In the week or so since I've finished Snow the economic crisis in the UK, and other parts of the world, has slipped another notch, a new leader of the Western world has been installed, with great fanfare, there have been no terrorist outrages, and, apropos nothing at all, I have read another ten thousand scripts.

Beside the last point, all of the above has some pertinence to Pamuk's novel. Although this is a novel set in Kars, a small town in a distant corner of Turkey, Pamuk succeeds in convincing the reader that what he is actually writing about is the great ebb and flow of ideas and ideologies which shape the margins, and therefore by definition, the very structures themselves, of this world, this world being the one within which all of the above information might seem of pertinence.
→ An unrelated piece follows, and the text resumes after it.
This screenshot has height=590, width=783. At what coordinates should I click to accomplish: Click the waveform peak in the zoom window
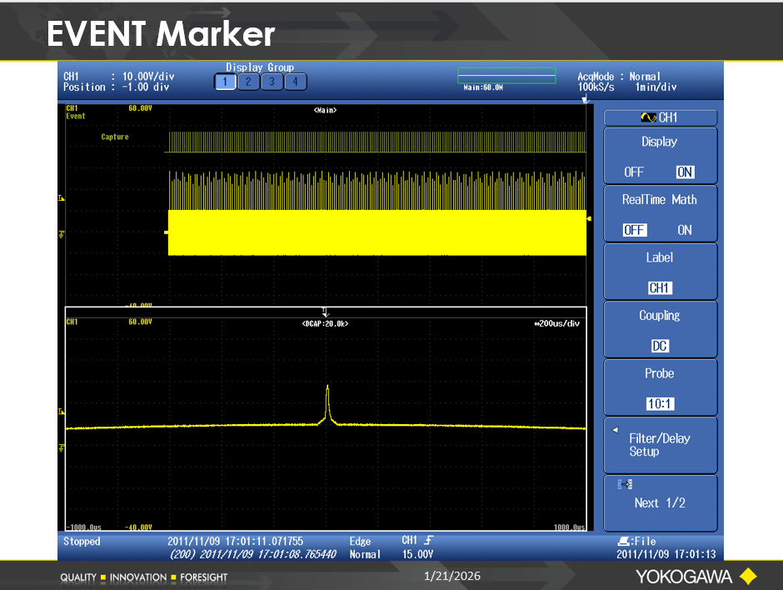tap(327, 388)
The novel describes the brief stay in the city of a minor Turkish poet, Ka, who finds himself trapped there by heavy snowfalls, as the army seize power in a theatrical coup. The coup is conducted with the aim of suppressing the radical Muslim influences in the town. It's doomed to be unsuccessful, its lifespan no longer than the time it will take for the snow to start melting. During his stay, Ka meets all the city's key political players. He falls in love with Ipek, who he later learns is a former lover of Blue, the leader of the radical Muslims. Ostensibly in the city to investigate a recent spate of suicides by girls who have refused to take their headscarves off, Ka finds himself possessed by his poetic muse, writing a flood of poetry for the first time in years.
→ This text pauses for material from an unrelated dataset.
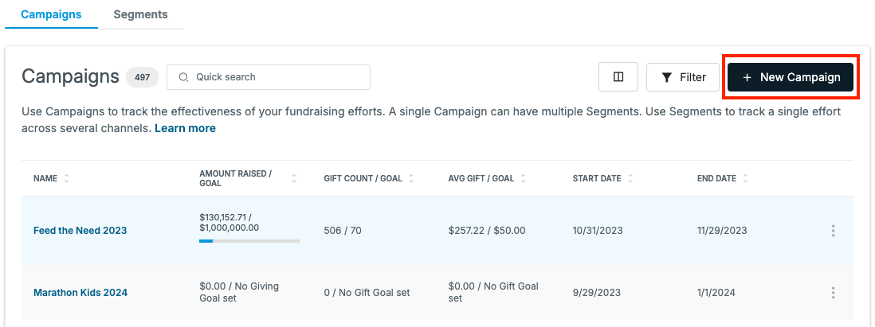Screen dimensions: 875x327
Task: Sort by Gift Count / Goal column
Action: (x=411, y=178)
Snow is therefore, about many things: the value of love, the nature of creativity, the curse of politics. It's a multi-layered book, which can be read from a variety of perspectives. There are all kinds of themes one could choose to highlight, and a variety of readings to be had. As such its invidious to select one, but given the week that's passing, it feels prescient to choose to nominate the way in which Snow unfurls the great dividing line that exists between the world of the 'West' and the world of those who feel alienated by this 'West' with its laisser faire morals, economics and social structures. In his travels round Kars, Ka walks the tightrope which is this fault line, understanding the need and value for belief, whilst also cherishing his right to write what he wants, and to love in accordance with the urgings of his heart.
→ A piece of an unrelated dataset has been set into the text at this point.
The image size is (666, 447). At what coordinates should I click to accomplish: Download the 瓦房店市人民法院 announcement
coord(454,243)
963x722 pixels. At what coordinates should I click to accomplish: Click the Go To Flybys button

It comes as little surprise to learn that its not a tightrope that can be walked for long. Ka finds it impossible to resist his tragic destiny, falling under the sway of what he perceives to be an inevitable unhappiness. The novel skillfully diffuses tension, constantly leaking information about what the future holds for its characters. Pamuk's book doesn't seem so much interested in the tension inherent in his plot (the survival of a hero adrift in an anarchic cut-off border town) as the tensions that collectively create a context for the hero's plot to unfold. Tensions which provoke his creativity, which force him to come to terms with what really matters in life. Tensions which underpin the aspirations of both 'Western' society, and the parallel society which defines itself in opposition to 'the West', one shaped by its poverty just as much as the West is shaped by its wealth.